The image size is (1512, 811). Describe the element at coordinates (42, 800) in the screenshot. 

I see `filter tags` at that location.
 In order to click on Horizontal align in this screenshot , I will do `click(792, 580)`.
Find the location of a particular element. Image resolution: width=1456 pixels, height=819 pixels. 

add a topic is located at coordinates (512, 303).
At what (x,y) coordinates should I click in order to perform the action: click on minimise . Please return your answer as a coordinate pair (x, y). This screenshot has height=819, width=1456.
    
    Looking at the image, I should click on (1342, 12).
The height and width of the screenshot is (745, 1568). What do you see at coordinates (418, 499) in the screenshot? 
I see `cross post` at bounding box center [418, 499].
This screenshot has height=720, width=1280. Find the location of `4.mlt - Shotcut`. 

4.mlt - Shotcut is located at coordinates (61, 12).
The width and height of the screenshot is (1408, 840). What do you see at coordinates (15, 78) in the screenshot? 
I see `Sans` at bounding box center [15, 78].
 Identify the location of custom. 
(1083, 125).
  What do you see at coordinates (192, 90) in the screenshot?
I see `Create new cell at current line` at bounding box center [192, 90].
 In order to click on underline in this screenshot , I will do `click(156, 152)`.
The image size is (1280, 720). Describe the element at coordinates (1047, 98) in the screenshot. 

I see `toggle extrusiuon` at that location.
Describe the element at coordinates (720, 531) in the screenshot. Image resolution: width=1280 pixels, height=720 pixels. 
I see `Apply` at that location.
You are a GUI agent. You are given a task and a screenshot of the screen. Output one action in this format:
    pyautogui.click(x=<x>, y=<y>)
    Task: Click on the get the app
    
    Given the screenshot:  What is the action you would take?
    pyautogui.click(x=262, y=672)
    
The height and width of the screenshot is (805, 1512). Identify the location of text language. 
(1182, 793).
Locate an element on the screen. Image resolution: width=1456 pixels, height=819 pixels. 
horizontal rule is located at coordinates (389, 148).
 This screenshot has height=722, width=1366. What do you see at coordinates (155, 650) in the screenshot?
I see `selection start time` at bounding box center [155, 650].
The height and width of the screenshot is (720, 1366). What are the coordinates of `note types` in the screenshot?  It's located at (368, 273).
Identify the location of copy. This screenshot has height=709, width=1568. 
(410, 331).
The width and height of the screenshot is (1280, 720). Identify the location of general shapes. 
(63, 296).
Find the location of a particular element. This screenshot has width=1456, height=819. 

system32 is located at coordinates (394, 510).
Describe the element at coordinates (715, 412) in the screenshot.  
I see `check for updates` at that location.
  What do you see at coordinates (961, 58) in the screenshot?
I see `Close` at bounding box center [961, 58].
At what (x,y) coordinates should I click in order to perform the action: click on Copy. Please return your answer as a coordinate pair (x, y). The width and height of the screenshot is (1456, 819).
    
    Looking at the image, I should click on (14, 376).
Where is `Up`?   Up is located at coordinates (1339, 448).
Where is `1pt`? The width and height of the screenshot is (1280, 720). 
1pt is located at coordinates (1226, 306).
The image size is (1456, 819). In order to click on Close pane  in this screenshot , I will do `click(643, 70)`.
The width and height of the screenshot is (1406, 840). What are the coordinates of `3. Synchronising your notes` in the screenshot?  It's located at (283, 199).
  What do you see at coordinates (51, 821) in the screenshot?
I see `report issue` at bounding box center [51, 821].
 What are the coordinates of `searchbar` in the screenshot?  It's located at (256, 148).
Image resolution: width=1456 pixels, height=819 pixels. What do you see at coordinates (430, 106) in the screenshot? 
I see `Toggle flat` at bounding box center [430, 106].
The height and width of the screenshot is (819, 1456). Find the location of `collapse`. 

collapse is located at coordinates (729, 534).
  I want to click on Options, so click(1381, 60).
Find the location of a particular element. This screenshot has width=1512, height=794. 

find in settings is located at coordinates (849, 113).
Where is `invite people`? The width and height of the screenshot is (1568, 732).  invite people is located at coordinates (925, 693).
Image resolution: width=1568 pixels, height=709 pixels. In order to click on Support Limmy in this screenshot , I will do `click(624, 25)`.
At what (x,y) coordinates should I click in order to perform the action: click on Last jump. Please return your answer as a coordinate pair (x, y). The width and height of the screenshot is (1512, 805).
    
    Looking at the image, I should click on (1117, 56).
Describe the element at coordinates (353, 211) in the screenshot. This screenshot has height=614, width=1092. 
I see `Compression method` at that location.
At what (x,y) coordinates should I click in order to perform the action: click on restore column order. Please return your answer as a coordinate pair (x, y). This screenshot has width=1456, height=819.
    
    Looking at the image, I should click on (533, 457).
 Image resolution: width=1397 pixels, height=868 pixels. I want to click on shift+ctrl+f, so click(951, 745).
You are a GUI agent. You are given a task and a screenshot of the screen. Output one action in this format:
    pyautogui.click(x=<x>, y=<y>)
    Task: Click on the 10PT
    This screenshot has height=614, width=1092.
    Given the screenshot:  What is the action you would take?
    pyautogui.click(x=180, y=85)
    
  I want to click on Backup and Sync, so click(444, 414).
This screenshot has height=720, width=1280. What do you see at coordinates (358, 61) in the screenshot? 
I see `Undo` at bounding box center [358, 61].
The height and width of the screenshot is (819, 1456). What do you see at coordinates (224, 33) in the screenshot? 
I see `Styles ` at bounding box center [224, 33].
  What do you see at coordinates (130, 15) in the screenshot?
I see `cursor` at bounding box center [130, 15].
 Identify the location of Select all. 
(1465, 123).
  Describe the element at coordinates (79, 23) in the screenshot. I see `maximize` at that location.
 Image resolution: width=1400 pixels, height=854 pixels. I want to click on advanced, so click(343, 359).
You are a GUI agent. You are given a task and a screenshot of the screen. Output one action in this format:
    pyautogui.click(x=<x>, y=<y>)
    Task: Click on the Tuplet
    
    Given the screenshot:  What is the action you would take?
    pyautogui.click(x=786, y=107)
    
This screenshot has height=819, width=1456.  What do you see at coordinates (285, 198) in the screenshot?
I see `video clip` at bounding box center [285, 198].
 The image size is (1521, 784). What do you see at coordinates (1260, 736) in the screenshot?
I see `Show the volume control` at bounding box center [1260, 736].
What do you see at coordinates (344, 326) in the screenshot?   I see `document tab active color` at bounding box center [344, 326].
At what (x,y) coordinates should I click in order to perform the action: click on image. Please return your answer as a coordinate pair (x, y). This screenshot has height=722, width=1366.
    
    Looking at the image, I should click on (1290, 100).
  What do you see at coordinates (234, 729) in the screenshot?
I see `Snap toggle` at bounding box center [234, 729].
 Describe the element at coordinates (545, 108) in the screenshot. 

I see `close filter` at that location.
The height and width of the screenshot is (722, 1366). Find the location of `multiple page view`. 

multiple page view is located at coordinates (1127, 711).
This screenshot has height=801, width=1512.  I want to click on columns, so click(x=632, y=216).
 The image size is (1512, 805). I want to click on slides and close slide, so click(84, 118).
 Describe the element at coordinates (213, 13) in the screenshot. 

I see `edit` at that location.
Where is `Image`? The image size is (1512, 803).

======

What is being asked >> Update the lines from the first one through the line containing "In order to click on Horizontal", changing "Describe" to "Identify" and leaving everything else unchanged.

Answer >>
The image size is (1512, 811). Identify the element at coordinates (42, 800) in the screenshot. 

I see `filter tags` at that location.
 In order to click on Horizontal align in this screenshot , I will do `click(792, 580)`.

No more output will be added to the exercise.